Military appeals court upholds conviction for seaman’s straight sex aboard a vessel

A unanimous five-judge panel of the U.S. Coast Guard Court of Criminal Appeals has refused to vacate a conviction for consensual sodomy, finding that it must continue to apply the military sodomy law until a higher appeals court can determine that the U.S. Supreme Court’s decision in Lawrence v. Texas requires the military to abandon such prosecutions.

The May 14 decision written by Chief Judge Joseph Baum also suggested that consensual sodomy between heterosexuals on a ship could be treated differently from the kind of conduct addressed in the Lawrence case.

Shams I. Abdul-Rahman, a seaman apprentice in the Coast Guard, was charged with unlawfully entering the women’s berth on his ship, the Coast Guard cutter Rush, and “engaging in sexually explicit behavior with four different females on board.” The charges included “one specification of sodomy with a female third class cadet.” Although the prosecution originally charged non-consensual sodomy, ultimately Abdul-Rahman was allowed to plead guilty to consensual sodomy. He was sentenced to a bad conduct discharge and 180 days in the brig.

In appealing his sentence, Abdul-Rahman argued that under last summer’s Supreme Court’s decision in Lawrence v. Texas, which held that the Constitution does not allow states to make it a crime for same-sex partners to engage in oral or anal sex, the military sodomy law, found in Article 125 of the Uniform Code of Military Justice, could not constitutionally be applied to his consensual sodomy with a woman.

Prior cases rejecting constitutional challenges to the military sodomy law were based on Bowers v. Hardwick, the 1986 Georgia sodomy case that the Supreme Court overruled in Lawrence, and the Coast Guard criminal appeals court took the position that until the highest military appeals court, the U.S. Court of Appeals for the Armed Forces, rules on the impact of Lawrence in the military sphere, the Bowers precedent must be applied.

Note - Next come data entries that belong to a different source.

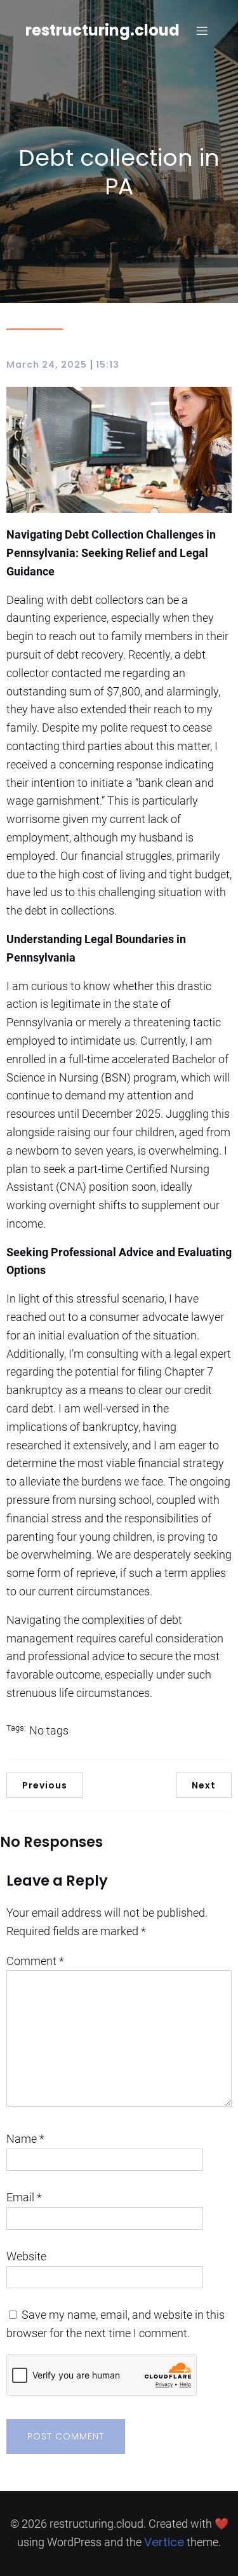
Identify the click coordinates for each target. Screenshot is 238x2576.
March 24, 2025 (46, 364)
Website (26, 2256)
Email (24, 2197)
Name (25, 2138)
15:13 (107, 364)
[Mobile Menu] (202, 30)
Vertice (164, 2542)
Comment (35, 1961)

Baum also wrote that even if Bowers were not the ruling precedent, “We believe there are reasons to find Lawrence v. Texas inapplicable to the facts in this case.” According to the ruling, Abdul-Rahman was not lawfully in the women’s berthing area, an area that is not a particularly private place, unlike the private apartment where the arrests were made in the Lawrence case, and most significantly, “the Coast Guard has a legitimate military interest that would justify its intrusion into any sexual act occurring aboard a Coast Guard cutter.”

Baum also noted that even though the final guilty plea was to consensual sodomy, Abdul-Rahman had been charged with non-consensual acts, casting doubt on whether his conduct should be found to qualify for the kind of treatment accorded under Lawrence.

Other cases are pending in the military trial system raising the constitutionality of Article 125, so this case will not be the last word on the issue, but the federal courts have long granted special deference to the Pentagon’s position that rights and liberties commonly upheld in civilian life do not necessarily deserve protections in the military sphere. It remains uncertain whether Lawrence v. Texas will ultimately be held to have decriminalized all consensual sodomy in the military, especially sodomy involving shipmates in the Coast Guard or the Navy while aboard their vessel.